By Ashley Williams, AccuWeather staff writer
November 30, 2018, 3:42:32 PM EST


Following recent California wildfires that have obliterated tens of thousands of structures and killed at least 85 people, survivors and residents within the proximity of fire-scorched areas have to deal with yet another potentially deadly threat.

Water poses the next major threat to areas that have been burned by rampant blazes.

“Trees and other vegetation have burned away, and where the fire was intense, soils can become hydrophobic,” said Dr. Chris Renschler, a University at Buffalo expert in integrated watershed management and disaster response. Renschler is an associate professor of geography in the University at Buffalo’s College of Arts and Sciences and director of the university’s Landscape-based Environmental System Analysis and Modeling (LESAM).

2018 Calif. mudslides - AP Image

Debris from the Jan. 9 mudslide sits on the side of the Montecito Creek as it flows Thursday, March 22, 2018. (AP Photo/Daniel Dreifuss)


Water will roll right off of hydrophobic soil instead of soaking into the ground.

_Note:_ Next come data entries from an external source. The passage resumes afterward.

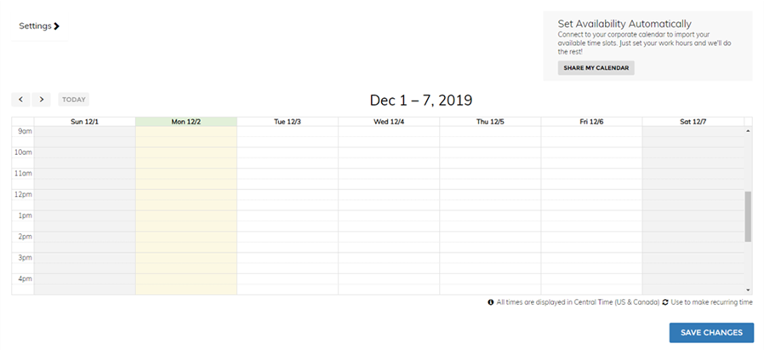Click the Tuesday 10am time slot

pos(288,158)
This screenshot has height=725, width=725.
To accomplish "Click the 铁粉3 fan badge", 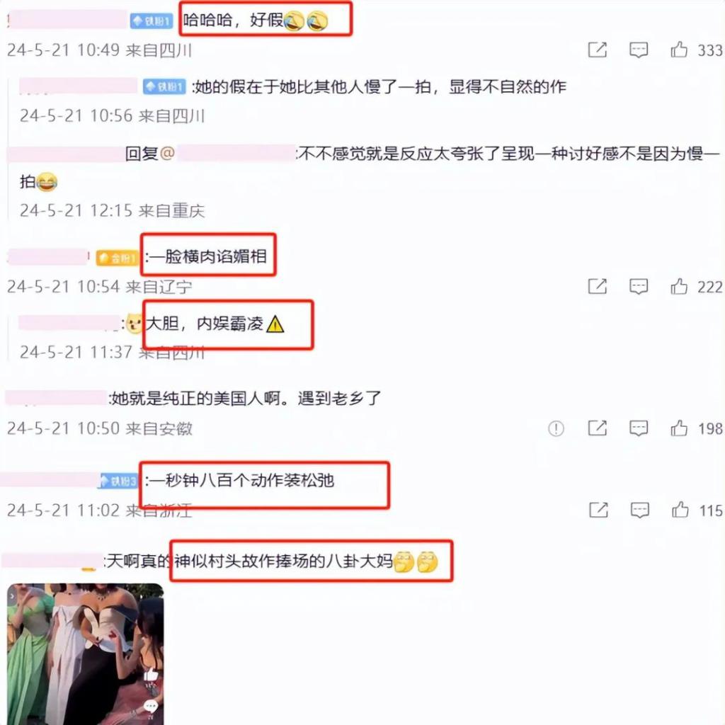I will pos(118,481).
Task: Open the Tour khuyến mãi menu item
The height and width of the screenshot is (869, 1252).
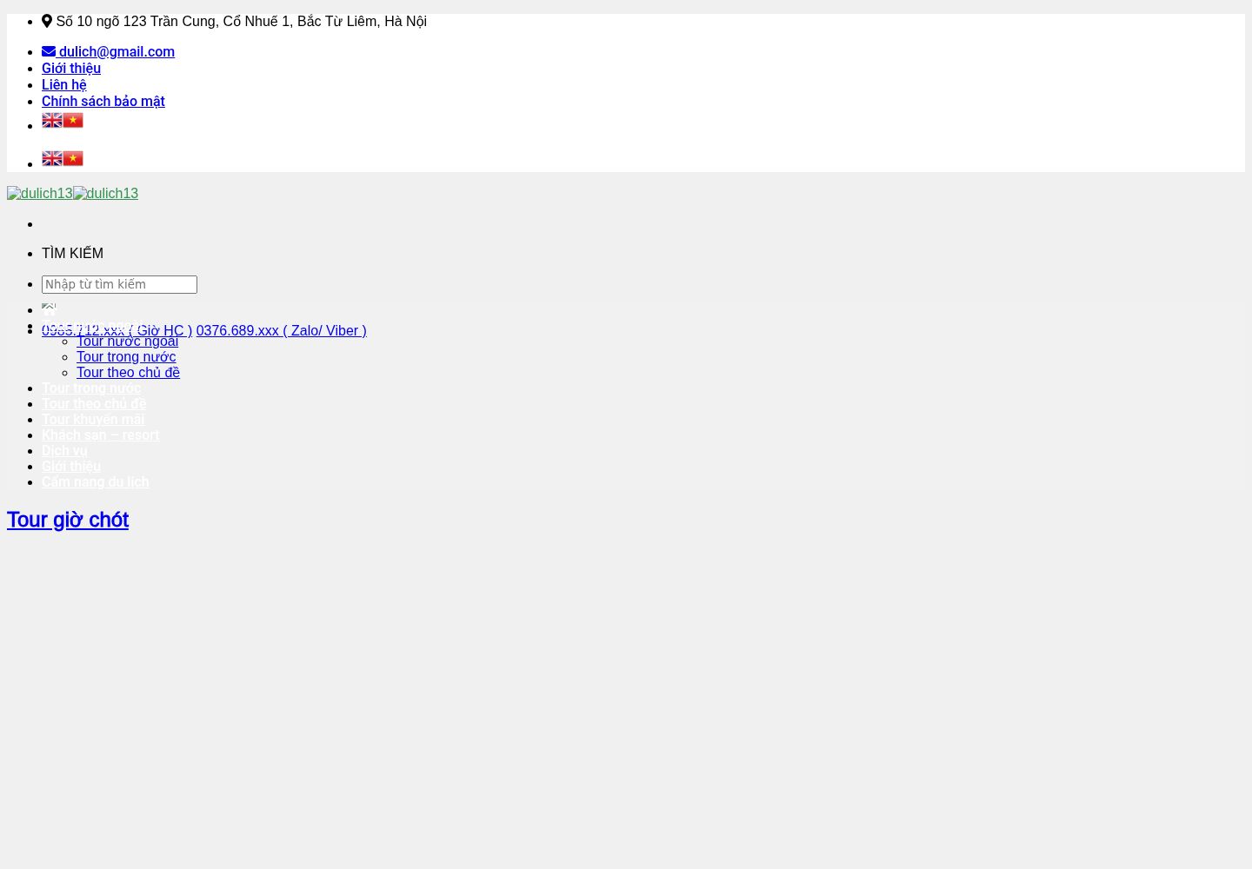Action: pyautogui.click(x=93, y=419)
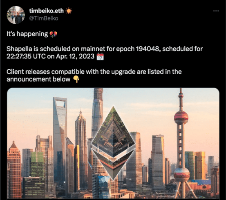
Task: Click the party popper emoji after 'It's happening'
Action: 53,34
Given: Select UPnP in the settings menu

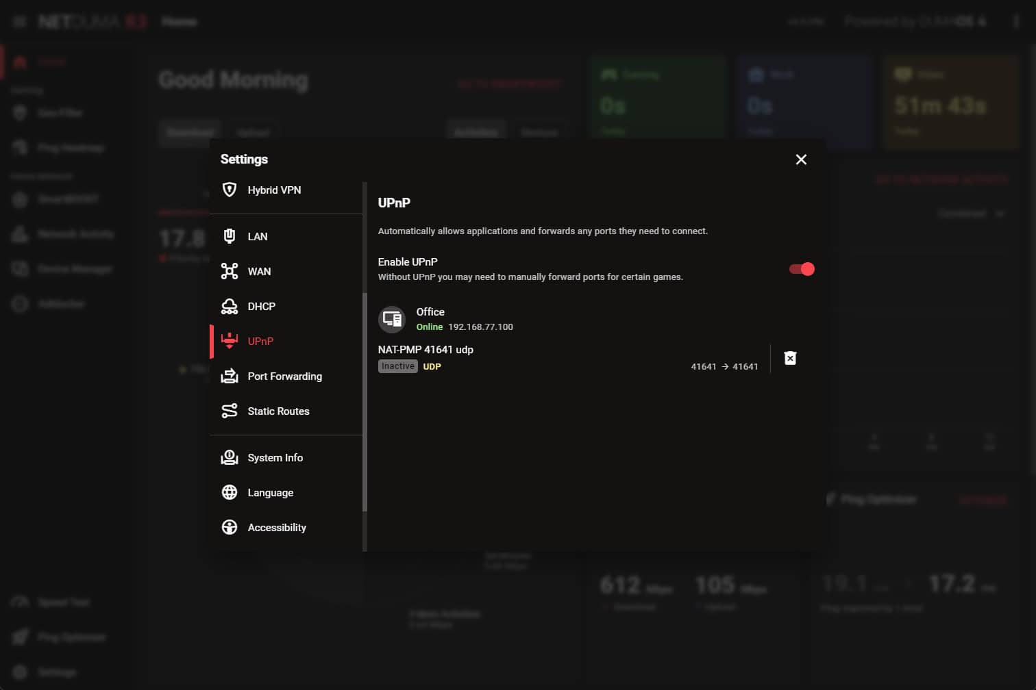Looking at the screenshot, I should pos(260,341).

“This means the soil absorbs much less water than before, if any, [which] can lead to increased surface runoff, creating a higher risk of flash floods and landslides that can endanger both people and property,” Renschler said, noting that people living downstream of burned areas need to be well aware of this risk, as increased runoff during rainstorms can continue to cause problems even after the fire is extinguished.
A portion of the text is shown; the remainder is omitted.